Anti–IL-6 mAbs have achieved great commercial success to date, however, mAb biologics have some limitations in their clinical utility [79]. First, the production process is labor intensive and costly because of the complex molecular structure of mAbs. Second, invasive routes of administration are required. Third, penetration and accumulation of mAbs in tissues, including solid tumors and bone marrow, and accessibility to some epitopes on certain proteins, can be problematic due to their large size. Fourth, the instability of mAbs necessitates storage under refrigeration.
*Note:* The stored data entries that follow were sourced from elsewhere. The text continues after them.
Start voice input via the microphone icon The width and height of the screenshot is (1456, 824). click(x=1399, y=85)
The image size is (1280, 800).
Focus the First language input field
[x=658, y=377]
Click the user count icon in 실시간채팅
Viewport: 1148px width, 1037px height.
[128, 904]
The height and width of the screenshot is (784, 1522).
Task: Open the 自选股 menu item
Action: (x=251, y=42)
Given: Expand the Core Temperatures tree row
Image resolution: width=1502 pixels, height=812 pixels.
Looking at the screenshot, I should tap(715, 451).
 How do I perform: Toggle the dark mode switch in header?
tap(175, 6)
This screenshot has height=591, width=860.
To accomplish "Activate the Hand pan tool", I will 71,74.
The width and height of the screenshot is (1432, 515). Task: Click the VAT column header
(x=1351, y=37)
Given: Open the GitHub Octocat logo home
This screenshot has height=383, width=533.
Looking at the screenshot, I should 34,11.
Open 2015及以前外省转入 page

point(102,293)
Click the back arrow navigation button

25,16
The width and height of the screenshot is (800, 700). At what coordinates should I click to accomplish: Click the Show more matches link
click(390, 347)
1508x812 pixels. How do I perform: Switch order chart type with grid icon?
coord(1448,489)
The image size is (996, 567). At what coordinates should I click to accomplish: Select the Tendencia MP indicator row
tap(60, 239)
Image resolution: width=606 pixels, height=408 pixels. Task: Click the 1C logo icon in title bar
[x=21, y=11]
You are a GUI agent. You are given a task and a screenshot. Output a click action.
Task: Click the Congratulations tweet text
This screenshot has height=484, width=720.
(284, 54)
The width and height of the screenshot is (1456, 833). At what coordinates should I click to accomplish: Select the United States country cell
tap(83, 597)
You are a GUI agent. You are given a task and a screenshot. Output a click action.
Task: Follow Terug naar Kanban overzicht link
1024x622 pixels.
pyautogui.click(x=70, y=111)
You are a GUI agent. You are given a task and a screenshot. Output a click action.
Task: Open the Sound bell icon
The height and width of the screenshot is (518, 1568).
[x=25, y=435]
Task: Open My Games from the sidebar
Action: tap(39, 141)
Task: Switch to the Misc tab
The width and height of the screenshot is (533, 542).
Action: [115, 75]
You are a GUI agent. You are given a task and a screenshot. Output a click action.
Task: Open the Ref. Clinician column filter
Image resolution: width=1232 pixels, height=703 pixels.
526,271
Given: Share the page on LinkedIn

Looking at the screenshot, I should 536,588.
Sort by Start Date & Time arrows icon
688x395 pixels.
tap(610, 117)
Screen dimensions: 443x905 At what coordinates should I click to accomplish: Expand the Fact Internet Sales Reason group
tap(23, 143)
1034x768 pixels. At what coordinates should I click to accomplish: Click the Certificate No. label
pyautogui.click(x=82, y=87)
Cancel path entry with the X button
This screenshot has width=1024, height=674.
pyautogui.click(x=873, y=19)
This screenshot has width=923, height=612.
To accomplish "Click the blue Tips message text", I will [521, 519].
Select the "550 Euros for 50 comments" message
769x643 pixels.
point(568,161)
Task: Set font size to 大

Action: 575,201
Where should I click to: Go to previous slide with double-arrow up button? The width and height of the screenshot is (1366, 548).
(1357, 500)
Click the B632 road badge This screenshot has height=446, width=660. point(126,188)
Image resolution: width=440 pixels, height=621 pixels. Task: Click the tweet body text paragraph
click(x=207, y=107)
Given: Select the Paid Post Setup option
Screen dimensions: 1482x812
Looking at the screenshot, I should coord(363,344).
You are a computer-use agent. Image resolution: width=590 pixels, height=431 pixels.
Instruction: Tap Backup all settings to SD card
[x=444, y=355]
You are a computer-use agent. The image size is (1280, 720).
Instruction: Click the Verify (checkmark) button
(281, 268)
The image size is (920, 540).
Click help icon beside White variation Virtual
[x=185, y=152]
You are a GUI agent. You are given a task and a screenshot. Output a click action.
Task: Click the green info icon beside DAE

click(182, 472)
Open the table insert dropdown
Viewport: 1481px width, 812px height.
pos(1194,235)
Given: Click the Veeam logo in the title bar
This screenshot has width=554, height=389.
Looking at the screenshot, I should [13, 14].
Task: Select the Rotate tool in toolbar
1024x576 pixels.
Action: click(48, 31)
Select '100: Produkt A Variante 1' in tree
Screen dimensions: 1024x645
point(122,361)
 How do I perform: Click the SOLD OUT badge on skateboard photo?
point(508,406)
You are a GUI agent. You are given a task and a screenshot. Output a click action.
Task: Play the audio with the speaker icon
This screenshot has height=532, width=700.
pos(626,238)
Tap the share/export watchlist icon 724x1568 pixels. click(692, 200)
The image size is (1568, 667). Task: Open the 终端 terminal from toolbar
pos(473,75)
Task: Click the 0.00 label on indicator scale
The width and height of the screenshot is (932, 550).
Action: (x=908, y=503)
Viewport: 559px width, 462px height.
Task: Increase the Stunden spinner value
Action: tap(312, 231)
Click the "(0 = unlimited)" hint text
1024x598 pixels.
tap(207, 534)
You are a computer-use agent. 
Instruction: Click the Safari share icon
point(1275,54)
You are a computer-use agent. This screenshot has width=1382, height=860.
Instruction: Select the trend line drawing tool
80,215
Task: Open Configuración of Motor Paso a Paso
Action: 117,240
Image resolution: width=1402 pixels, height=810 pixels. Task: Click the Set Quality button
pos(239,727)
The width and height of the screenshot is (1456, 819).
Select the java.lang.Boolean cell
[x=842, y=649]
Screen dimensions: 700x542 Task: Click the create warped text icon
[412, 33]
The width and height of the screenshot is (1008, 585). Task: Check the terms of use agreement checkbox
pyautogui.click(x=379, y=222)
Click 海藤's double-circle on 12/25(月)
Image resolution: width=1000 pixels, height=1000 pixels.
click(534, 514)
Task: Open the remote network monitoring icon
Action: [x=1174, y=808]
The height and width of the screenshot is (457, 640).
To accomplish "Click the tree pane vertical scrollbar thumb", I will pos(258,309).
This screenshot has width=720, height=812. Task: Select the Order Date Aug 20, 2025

Finally, the immunogenicity of some mAbs can abolish their effectiveness [98]. Other protein scaffolds, such as avimers and nanobodies with improved affinity and accessibility respectively, have been developed to overcome some of the limitations of mAbs [79]. Nevertheless, small molecule-based anti-IL-6/IL-6R/gp130 agents offer distinct advantages and could provide more versatility and flexibility as therapeutics.

CONCLUSIONS

Interventions against the IL-6/IL-6R/gp130 signaling axis appear to be quite effective for some inflammatory diseases. At present, the application of IL-6/IL-6R/gp130 blockers as anti-cancer agents has not been studied broadly, and to an even lesser extent for breast cancer. However, considering the clinical development of several IL-6-based anticancer drugs, their application in oncology is likely to expand in the near future. Because of the reliance of disease progression on a variety of IL-6–related mechanisms in breast cancer, the IL-6 signaling pathway is an ideal target for drug development. Additional studies into the effects of IL-6 blockers in breast cancer are thus warranted and could offer exciting new directions for treatment. The critical challenges will be to identify which candidates will most effectively repress IL-6 signaling in breast cancer without adverse effects. With an increased understanding of the IL-6/IL-6R/gp130 regulatory axis and signaling in breast cancer, it may be possible to design new IL-6 therapies which will be more effective.